Tonse has had its own teething problems on busting graft. It started well in 2020 arresting several individuals in what has come to be known as the K5 billion Cement-gate case. Then boom! On the scene came Zuneth Sattar. With him everything against graft just collapsed like the Berlin War did on November 9 1989. The perception now is that the Tonse Alliance administration came with guns blazing not to fight corruption but to bring down the very instruments and weaponry it had assembled to bust graft. At best we can say this regime has been pulling wool over our eyes on its efforts to fight corruption.
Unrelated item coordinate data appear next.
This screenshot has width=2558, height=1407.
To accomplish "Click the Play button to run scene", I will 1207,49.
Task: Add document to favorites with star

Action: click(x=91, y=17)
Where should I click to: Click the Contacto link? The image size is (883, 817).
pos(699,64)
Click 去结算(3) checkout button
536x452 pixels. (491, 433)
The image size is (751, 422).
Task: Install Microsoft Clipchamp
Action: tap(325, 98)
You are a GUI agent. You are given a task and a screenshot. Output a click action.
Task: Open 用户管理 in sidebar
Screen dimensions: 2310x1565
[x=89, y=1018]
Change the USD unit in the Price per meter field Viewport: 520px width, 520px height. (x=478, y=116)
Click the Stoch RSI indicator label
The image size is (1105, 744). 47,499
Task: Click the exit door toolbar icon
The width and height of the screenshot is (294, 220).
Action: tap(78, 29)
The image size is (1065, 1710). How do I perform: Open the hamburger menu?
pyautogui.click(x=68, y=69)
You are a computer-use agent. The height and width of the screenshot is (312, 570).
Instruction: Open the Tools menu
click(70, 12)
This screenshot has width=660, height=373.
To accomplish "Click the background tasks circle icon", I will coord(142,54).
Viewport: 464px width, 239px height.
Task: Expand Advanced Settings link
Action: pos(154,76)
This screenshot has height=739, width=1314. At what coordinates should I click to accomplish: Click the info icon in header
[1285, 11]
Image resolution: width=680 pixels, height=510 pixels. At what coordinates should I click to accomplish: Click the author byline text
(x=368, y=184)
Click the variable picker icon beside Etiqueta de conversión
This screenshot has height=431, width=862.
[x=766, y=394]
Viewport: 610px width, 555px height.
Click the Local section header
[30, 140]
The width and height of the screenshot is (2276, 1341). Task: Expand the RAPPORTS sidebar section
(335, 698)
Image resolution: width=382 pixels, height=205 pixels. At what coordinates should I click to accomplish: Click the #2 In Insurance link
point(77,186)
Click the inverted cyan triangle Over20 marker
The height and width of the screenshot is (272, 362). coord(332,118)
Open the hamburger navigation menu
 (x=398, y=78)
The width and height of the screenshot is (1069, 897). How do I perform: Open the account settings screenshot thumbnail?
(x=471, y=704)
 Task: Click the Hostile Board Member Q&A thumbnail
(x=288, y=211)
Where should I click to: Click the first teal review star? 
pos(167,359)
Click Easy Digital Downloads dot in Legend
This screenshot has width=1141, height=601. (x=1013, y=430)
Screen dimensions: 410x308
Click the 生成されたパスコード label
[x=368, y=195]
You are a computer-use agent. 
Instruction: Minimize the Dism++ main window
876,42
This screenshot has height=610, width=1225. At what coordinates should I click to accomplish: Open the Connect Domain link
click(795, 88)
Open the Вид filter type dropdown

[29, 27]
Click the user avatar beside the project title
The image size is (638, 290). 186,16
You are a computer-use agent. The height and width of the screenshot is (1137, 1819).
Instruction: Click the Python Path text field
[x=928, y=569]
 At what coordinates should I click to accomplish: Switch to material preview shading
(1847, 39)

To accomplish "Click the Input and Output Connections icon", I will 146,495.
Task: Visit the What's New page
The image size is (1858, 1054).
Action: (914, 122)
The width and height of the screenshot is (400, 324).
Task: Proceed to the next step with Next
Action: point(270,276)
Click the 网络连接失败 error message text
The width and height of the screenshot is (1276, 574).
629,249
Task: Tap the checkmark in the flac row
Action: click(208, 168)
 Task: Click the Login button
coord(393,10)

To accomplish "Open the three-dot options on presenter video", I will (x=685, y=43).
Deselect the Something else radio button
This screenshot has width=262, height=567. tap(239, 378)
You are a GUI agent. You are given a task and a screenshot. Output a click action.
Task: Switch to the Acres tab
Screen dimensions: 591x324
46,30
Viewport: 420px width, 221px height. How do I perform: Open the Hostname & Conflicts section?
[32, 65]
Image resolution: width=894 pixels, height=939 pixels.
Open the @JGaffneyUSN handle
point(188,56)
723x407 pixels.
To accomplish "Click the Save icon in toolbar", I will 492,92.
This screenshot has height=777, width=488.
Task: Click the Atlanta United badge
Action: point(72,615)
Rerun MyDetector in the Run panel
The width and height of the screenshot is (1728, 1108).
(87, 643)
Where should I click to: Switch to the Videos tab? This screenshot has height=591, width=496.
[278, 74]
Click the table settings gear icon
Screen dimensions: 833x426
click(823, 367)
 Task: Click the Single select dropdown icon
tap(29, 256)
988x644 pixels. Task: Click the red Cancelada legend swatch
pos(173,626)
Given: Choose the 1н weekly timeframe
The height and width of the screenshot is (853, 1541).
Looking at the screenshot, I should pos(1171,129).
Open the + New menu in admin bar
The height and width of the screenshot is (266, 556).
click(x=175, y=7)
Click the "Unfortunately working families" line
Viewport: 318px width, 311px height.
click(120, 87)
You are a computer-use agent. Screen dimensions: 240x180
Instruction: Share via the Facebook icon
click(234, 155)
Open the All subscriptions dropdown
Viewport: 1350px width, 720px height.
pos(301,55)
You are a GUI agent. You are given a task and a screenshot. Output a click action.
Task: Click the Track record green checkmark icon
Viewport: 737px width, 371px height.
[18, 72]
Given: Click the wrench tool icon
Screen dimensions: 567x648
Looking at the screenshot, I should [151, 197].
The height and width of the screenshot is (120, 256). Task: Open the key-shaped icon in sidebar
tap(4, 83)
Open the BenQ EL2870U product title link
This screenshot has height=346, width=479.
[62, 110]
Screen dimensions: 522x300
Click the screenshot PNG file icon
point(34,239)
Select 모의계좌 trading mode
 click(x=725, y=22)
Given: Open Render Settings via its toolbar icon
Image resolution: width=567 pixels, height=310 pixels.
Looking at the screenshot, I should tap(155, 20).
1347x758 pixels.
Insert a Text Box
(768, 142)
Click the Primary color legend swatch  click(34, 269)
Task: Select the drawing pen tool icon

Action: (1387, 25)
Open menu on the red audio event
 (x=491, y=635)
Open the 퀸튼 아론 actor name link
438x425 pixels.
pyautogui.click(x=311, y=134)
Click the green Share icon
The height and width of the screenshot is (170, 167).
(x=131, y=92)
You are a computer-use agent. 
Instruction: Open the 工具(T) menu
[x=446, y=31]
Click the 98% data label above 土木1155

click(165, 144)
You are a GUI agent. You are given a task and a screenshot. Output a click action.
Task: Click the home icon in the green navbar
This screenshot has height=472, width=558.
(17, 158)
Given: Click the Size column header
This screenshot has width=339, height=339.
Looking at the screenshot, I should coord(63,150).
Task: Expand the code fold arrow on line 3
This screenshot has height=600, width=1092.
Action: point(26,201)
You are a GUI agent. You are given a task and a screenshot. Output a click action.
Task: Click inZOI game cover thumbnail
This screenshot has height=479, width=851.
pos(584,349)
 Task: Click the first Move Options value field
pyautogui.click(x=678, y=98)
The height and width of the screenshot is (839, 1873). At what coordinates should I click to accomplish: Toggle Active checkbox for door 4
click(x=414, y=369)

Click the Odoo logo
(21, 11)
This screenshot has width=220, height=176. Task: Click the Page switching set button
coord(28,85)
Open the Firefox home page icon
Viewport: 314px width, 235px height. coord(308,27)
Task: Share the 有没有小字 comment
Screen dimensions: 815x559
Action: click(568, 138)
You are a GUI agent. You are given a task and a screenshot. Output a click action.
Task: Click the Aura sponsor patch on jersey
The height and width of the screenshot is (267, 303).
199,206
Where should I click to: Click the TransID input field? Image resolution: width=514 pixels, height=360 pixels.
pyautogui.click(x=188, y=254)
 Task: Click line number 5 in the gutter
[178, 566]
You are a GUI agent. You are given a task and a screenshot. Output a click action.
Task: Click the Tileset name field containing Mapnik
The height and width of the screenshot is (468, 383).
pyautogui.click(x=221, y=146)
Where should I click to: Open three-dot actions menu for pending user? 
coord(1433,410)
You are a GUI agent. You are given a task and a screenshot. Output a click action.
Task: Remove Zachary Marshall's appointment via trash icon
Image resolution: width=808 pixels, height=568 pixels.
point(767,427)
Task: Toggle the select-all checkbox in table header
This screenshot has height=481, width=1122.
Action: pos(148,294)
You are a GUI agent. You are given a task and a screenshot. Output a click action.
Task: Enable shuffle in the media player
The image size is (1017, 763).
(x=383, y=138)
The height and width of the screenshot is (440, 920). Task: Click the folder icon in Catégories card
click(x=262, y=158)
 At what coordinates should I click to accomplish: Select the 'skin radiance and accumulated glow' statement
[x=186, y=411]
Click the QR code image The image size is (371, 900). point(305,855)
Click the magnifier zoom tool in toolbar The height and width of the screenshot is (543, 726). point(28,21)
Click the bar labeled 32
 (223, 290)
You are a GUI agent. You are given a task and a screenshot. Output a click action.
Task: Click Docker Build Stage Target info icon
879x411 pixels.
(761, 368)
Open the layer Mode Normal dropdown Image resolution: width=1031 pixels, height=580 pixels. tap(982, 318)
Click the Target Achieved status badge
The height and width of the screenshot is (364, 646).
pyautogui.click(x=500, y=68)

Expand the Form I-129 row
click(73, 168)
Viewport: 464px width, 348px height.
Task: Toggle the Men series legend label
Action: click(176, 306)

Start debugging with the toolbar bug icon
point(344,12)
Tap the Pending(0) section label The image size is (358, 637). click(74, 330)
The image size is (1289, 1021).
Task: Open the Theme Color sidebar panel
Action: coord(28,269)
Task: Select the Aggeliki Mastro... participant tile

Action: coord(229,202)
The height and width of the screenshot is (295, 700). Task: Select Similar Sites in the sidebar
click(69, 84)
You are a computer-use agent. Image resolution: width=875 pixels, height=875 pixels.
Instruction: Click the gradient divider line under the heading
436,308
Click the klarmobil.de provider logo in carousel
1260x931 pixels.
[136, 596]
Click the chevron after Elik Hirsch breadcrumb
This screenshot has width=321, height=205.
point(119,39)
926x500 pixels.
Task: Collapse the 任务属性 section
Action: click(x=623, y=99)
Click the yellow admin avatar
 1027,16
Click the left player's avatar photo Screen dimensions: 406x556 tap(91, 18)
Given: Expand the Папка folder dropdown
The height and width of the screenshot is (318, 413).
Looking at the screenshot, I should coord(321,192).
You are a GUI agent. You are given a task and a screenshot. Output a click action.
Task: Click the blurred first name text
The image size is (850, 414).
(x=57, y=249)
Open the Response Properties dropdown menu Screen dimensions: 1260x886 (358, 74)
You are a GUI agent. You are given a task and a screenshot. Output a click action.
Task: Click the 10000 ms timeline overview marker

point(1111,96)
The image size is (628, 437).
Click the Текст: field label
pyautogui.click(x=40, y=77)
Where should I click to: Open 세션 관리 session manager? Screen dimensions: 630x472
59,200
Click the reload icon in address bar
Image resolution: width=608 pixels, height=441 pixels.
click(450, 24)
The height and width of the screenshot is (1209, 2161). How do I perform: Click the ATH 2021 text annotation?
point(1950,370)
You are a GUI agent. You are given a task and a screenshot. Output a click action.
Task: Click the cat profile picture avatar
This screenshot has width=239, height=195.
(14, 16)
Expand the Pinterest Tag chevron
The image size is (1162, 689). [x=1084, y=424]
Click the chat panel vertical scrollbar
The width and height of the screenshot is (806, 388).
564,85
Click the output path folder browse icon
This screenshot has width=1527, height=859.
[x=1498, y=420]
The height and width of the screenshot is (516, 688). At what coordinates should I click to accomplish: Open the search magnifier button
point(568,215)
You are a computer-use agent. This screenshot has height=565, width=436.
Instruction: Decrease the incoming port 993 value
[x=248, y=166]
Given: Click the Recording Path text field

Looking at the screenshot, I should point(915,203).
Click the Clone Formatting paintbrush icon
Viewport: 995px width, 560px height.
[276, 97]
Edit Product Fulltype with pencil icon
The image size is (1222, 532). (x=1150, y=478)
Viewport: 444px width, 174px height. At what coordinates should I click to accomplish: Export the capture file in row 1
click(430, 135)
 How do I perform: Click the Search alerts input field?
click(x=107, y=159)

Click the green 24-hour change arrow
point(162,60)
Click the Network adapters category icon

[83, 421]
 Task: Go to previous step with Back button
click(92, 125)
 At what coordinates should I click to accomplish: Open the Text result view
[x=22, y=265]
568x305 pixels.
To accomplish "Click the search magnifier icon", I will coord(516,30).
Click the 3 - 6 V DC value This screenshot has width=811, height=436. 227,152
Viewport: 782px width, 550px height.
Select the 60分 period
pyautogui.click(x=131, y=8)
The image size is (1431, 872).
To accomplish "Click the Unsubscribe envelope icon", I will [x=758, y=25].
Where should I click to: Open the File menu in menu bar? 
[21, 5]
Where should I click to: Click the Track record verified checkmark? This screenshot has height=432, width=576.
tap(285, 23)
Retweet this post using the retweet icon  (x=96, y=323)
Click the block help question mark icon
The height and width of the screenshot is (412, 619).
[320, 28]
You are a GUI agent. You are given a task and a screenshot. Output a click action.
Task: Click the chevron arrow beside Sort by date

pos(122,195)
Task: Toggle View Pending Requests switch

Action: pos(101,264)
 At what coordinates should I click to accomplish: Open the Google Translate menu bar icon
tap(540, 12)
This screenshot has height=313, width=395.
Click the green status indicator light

The Anti-Corruption Bureau has been falling all over on the Cement-gate case. To date, the country’s lead graft-busting body has not been able to interview former president Peter Mutharika whose TPIN some individuals abused to import cement and evade tax. If Tonse can’t make progress on these straightforward cases, no one can expect it to have the time and stamina to follow the K236 billion looted from the public pulse between 2009 and 2014.

Sadly, we have also forgotten the geneses of how donors closed the tap for direct budget support to Malawi in 2013. Baker Tilly project was a good gesture. Government also started well prosecuting the 2013 Cashgate suspects although many of them are still walking freely. Government’s biggest undoing was to sweep the K236 billion RSM report under the carpet.